INPUT ROWS.
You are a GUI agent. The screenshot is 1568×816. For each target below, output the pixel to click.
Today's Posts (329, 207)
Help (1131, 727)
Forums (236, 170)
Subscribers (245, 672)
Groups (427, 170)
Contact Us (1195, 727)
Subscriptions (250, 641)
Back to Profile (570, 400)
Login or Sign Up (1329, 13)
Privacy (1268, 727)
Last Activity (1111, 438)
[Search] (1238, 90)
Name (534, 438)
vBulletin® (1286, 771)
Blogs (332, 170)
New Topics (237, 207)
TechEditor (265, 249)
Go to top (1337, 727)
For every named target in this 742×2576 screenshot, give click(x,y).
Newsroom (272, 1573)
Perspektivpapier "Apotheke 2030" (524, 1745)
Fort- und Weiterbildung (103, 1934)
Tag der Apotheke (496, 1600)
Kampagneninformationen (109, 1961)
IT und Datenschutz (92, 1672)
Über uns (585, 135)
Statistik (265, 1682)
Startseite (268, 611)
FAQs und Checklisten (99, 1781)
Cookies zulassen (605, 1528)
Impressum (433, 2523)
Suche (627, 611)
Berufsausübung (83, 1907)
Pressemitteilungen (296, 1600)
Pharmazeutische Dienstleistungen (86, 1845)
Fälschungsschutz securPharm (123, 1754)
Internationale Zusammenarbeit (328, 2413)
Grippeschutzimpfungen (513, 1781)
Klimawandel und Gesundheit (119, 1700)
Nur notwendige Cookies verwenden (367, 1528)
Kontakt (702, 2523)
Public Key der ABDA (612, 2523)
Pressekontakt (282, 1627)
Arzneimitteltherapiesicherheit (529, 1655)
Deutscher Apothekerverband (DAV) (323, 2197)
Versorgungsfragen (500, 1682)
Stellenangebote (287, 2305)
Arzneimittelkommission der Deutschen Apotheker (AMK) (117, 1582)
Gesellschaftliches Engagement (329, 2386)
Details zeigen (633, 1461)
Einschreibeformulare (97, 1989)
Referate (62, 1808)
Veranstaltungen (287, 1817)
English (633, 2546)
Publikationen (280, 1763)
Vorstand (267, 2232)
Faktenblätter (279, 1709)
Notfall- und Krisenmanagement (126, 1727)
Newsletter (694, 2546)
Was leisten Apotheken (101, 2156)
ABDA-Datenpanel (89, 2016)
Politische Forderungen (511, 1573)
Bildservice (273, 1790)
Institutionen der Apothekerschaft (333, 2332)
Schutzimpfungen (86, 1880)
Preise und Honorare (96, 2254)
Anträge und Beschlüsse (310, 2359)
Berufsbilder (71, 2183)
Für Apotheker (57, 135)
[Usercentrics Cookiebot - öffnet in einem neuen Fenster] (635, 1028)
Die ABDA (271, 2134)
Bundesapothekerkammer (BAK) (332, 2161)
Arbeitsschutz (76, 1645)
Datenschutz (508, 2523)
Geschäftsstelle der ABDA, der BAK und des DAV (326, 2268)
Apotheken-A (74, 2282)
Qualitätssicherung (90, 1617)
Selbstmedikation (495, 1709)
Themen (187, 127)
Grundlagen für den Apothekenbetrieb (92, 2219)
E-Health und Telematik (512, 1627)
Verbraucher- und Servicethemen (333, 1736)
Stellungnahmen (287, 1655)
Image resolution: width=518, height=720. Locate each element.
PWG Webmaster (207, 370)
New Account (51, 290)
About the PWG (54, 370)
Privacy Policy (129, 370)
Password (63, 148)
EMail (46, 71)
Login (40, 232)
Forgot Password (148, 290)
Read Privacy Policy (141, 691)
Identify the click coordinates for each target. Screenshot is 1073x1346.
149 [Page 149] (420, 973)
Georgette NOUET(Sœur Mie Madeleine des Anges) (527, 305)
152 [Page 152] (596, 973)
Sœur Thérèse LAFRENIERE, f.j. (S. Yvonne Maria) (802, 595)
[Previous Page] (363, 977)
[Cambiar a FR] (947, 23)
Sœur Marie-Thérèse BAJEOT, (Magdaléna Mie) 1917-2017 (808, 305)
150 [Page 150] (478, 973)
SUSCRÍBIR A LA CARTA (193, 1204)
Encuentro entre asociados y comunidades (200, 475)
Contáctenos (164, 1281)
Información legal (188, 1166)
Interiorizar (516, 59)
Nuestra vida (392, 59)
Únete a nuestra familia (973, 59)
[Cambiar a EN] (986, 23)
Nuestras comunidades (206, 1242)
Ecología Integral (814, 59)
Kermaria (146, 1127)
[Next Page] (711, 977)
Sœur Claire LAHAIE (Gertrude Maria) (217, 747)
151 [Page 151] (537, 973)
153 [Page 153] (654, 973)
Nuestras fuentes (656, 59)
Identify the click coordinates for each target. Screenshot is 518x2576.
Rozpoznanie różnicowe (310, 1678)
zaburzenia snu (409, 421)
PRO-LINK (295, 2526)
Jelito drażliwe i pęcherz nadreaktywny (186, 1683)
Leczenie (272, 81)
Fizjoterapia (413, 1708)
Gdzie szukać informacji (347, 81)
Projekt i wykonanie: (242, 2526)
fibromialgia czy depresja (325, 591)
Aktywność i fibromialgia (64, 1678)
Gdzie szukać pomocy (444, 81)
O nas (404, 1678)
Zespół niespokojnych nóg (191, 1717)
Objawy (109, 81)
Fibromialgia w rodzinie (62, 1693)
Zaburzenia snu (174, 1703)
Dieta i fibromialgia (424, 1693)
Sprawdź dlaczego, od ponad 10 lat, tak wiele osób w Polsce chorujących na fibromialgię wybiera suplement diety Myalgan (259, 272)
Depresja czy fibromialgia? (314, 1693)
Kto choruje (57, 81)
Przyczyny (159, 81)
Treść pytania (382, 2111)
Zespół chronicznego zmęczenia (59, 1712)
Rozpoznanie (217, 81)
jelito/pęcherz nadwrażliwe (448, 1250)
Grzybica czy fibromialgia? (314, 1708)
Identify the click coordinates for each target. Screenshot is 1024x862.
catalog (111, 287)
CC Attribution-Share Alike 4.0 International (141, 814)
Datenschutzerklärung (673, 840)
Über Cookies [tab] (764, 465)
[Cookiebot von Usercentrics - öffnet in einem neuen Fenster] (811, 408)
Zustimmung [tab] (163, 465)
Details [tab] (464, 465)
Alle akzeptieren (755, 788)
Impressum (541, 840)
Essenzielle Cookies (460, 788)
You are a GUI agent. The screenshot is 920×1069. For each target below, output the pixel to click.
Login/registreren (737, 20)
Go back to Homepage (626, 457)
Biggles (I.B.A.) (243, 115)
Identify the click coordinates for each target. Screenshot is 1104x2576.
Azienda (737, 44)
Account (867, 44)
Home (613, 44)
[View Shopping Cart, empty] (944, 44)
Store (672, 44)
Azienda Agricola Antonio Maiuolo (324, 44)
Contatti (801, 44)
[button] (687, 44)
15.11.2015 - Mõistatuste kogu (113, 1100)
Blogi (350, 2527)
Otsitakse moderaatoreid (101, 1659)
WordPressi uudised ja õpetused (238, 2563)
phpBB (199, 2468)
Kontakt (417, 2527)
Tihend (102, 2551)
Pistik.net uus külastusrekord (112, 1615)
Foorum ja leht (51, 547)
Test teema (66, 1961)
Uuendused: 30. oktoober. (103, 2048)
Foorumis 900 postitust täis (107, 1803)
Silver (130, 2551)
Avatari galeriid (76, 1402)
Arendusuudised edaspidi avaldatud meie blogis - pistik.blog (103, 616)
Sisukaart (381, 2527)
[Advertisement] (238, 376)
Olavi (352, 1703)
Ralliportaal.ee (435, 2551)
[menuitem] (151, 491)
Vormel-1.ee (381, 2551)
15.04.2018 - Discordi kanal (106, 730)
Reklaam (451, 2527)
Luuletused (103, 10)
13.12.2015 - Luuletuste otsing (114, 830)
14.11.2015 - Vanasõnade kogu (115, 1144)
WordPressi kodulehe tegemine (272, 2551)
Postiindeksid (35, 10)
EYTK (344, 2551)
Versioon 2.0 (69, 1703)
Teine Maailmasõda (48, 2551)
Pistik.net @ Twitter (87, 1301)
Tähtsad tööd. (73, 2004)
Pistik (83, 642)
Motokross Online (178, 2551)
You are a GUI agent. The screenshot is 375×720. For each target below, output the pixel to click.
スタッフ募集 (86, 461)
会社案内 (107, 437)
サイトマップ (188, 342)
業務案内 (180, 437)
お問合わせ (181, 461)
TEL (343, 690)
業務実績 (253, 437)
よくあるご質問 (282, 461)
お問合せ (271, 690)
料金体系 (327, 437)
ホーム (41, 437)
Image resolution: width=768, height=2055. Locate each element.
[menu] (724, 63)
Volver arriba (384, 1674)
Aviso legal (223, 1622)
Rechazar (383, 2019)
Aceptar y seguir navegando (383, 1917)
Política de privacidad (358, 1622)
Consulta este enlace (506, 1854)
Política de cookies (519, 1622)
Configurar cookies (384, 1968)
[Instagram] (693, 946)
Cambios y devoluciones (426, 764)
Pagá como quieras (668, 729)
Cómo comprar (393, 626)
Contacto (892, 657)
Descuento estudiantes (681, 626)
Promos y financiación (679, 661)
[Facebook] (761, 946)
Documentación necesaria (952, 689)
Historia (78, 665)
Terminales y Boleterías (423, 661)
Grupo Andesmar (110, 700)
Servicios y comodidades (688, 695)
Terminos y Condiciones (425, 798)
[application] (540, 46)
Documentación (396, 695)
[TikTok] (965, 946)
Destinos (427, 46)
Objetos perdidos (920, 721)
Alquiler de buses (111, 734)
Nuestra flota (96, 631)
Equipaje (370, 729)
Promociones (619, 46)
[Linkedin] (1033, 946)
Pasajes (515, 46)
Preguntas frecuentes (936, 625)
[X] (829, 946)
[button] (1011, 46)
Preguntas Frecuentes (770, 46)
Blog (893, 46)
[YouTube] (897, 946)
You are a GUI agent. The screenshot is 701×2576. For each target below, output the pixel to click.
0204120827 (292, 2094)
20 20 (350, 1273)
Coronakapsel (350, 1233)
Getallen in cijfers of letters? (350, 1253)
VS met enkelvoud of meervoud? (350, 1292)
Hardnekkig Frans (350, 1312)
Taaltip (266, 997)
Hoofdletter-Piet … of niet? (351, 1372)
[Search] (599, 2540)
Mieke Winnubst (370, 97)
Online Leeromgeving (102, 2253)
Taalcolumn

PROBLEM TO SOLVE.
Could you reproduce, unchanged, the part of the records above that opens with the line containing "Reklaam (451, 2527)" and closes with the line containing "Tähtsad tööd. (73, 2004)", including both of those lines?

REPLY.
Reklaam (451, 2527)
Luuletused (103, 10)
13.12.2015 - Luuletuste otsing (114, 830)
14.11.2015 - Vanasõnade kogu (115, 1144)
WordPressi kodulehe tegemine (272, 2551)
Postiindeksid (35, 10)
EYTK (344, 2551)
Versioon 2.0 (69, 1703)
Teine Maailmasõda (48, 2551)
Pistik.net @ Twitter (87, 1301)
Tähtsad tööd. (73, 2004)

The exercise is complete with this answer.